Per a resolution passed early last year, the city's goal is to create 700 new units of permanent supportive housing for chronically homeless folks by 2014. Of course, putting homeless people into homes is just another one of these namby-pamby City Hall half-measures to cure homelessness. According to the briefing this committee's about to hear, though, at least when it comes to that 700-unit goal, it's so far so good -- the city's on track for 757 units.

That includes adding 33 more units in Cliff Manor -- the big old mess that's got non-member David Freaking Neumann crashing the Housing Committee's party. Among the recommendations tucked in today's PowerPoint: "When PSH units identified, require meeting with appropriate Councilmembers;" and "Brief appropriate Councilmembers and seek names of neighborhood groups and other stakeholders with which to meet." Neumann may have occasion to keep up the righteous mood he brandished earlier in here, poking at DPD's handling of the car chase to Love Field, so between him and MDHA's Mike Faenza (who's here in the crowd right now), there could be some fireworks later.

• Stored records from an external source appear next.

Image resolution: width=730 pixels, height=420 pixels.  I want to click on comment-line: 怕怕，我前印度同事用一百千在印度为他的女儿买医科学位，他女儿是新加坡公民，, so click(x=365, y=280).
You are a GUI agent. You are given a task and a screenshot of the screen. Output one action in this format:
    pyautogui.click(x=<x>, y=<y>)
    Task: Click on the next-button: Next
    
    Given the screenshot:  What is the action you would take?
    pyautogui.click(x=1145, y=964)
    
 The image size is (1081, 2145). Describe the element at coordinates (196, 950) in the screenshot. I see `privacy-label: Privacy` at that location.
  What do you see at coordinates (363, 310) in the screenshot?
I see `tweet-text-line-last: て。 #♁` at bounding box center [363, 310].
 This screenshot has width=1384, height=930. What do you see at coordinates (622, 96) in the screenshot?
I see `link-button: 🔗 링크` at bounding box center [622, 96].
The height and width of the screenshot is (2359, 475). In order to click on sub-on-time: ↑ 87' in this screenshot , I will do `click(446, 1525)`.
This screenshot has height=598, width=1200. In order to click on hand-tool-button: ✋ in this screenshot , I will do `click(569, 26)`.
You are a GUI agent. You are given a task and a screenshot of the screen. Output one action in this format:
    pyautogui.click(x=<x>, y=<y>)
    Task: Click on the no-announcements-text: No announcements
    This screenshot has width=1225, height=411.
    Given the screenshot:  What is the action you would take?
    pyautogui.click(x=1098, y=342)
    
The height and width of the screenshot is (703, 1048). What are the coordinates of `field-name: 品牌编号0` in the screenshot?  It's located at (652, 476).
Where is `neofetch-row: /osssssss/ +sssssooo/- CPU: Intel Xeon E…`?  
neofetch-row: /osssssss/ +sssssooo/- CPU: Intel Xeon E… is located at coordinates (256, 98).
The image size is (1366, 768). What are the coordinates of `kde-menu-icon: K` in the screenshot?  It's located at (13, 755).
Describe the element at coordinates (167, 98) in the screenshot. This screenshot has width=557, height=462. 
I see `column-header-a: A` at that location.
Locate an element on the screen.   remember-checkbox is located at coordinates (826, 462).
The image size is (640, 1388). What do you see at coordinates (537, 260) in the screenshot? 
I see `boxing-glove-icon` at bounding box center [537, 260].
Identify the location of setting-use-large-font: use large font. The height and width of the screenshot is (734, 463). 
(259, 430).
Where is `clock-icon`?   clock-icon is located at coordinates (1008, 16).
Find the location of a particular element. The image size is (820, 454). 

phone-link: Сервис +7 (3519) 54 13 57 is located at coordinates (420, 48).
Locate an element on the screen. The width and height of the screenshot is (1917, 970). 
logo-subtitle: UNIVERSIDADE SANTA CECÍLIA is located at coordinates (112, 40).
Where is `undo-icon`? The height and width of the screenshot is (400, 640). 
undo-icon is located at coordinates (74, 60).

For now, though, Neumann's rolling things around on his BlackBerry right now, as the committee hears from folks with the Dallas Home Connection, a home-building project sponsored by nonprofit groups, Capital One Bank and the city, with eight developments so far in South Dallas. Ann Margolin praised their "phenomenal, really fabulous" work, while Carolyn Davis provided the lightest moment of the meeting so far, referring to Salazar as "madam chair." Cue the laugh track from city staffers in the corner, and exasperated face-twisting from Ann Margolin.

Next up now, Housing/Community Services Department Director Jerry Killingsworth, who's plowing through the latest numbers of permanent supportive housing units. He's joined by A.C. Gonzalez, Faenza and the city's new homeless czar John Castle, who's been invited to sit up at the table because he's sure the committee's got some questions to send his way.